Creating Technology for Social Change

Food Rescue: Designing a Tech Solution for Somerville

This is the second in a series of posts about how technology can help food rescue and food security.  I am collaborating with community groups in Somerville, MA; trying to extend and enhance existing food rescue programs. Click here to read the first, a tech overview.

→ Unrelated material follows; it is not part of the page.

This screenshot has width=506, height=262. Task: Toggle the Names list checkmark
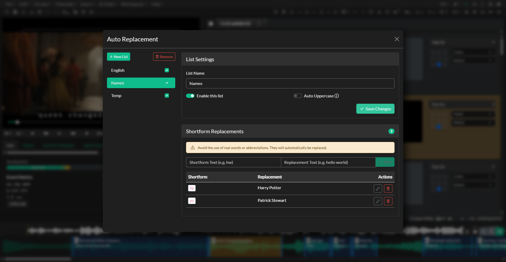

I live in Somerville, MA – a town across the river from Boston. We’re right next door to Cambridge where I work, so many of my pilot community projects are with organizations I know in Somerville.  For instance, I’ve been collaborating with the Somerville Coalition for Food Security on a data mural.  During that process, and some of their members approached me about the food rescue efforts happening in the city and surrounding towns.  

Background

Joshua Malkin and others from Tufts Leonard Carmichael Society restarted their weekly scheduled food rescue pickups last year, and wanted to expand their efforts and collaborate with others. He and Amsie Hecht convened a collection of transporters, donors, and recipients so I could facilitate a collaborative design session.  They drew from the pool of poeple working on this issue of food security in the area – Shape up Somerville, Food for Free, Trader Joe’s, local food pantries, and others. We hoped to gain a shared understanding of the problems faced, and inform any technology decisions with on-the-ground information.  This post summarizes that workshop process and my take-aways. Check out the agenda we developed for details about the workshop and the activites I planned.
 

A Shared Model

After some introductions and an ice-breaker question, I started by talking about a simple model for how food rescue is working right now in Somerville.  One of the key components the group identified was the lack of human stories flowing between the stakeholders.  For instance, the grocery store manager had no sense of how different foods they were donating made an impact.  This was, in fact, the first time many of the parties had met.
 

Who’s Involved

Following that, I tried to take a bit from the world of software development – asking people to flesh out persona for each of the three roles.  I cut out big cardboard sillouhettes and had people write on them; sharing their ideas about who each character really was, what they had to offer, and what they needed.  This activity opened up the space really nicely to think about the real experiences involved.  We split into three groups and rotated the cut-outs around the circle after a few minutes.
 
 
Here are some selected notes from each:
  • Transporter: “need to know where to go”, “schedule issues”, “vehicles / bikes”
  • Donor: “legal issues”, “spontaneous last minute”, “need to know what’s happening to food”
  • Recipient: “cultural/personal preference”, “cold storage capacity”, “unaware of what’s out there”

Identifying Problems

In discussing the brainstorm we started to focus in on problems.  I launched into the next activity, which was to have each person write out their three biggest problems or pain points in regards to food rescue, each on a sticky.  We posted them on the wall and worked together to group them under topics.  
 
 
These topics came out of that exercise:
  • legality
  • impact / recipient experience
  • food safety and quality
  • transportation
  • who’s who
  • logistic and scheduling
  • communication betweem donors-transport-recipients

Case Studies

With these in hand, I shared some existing technology as case studies to get down to technology nitty-gritty. See my previous post for more info about those. After the preceeding activities, the participants had a shared language for discussing the appropriateness of various parts of other tools for our community and organizations.

Outcomes

I started brainstorming about solutions to the just-in-time food rescue need, playing out notification mechanisms and appropriateness of various technologies.  However, we quickly realized that we might be better off focusing on the scheduled pickups that are already happening, reinforcing and extending what already is working. Our plan is to build from there to include real-time pickups.  People liked the idea of voice-call to robots for real-time notifications, and most were comfortable with SMS too.
 
A key outcome was that people really enjoyed being in the room together, and ideas came up for new connections while we were there. This echoed the “communication” and “who’s who” topics that came out of the pain points exercise.  People liked the idea of making sure stories of impact made it back to the donors.  Similarly, they wanted notes of support form donors and transporters to recipients.  This feels like a missing piece of a lot of the technologies I found, perhaps because it is all done in the face-to-face interactions that happen between stakeholders at pickup and dropoff.  Maybe there is a way the tech could help, or prompt people, to do this?
 
Our next step is to try out one of these scheduling technologies and see if it works for us here in Somerville. A number of the participants volunteered to pilot the beta, and seed it with some of the existing content.  TIme to get to work!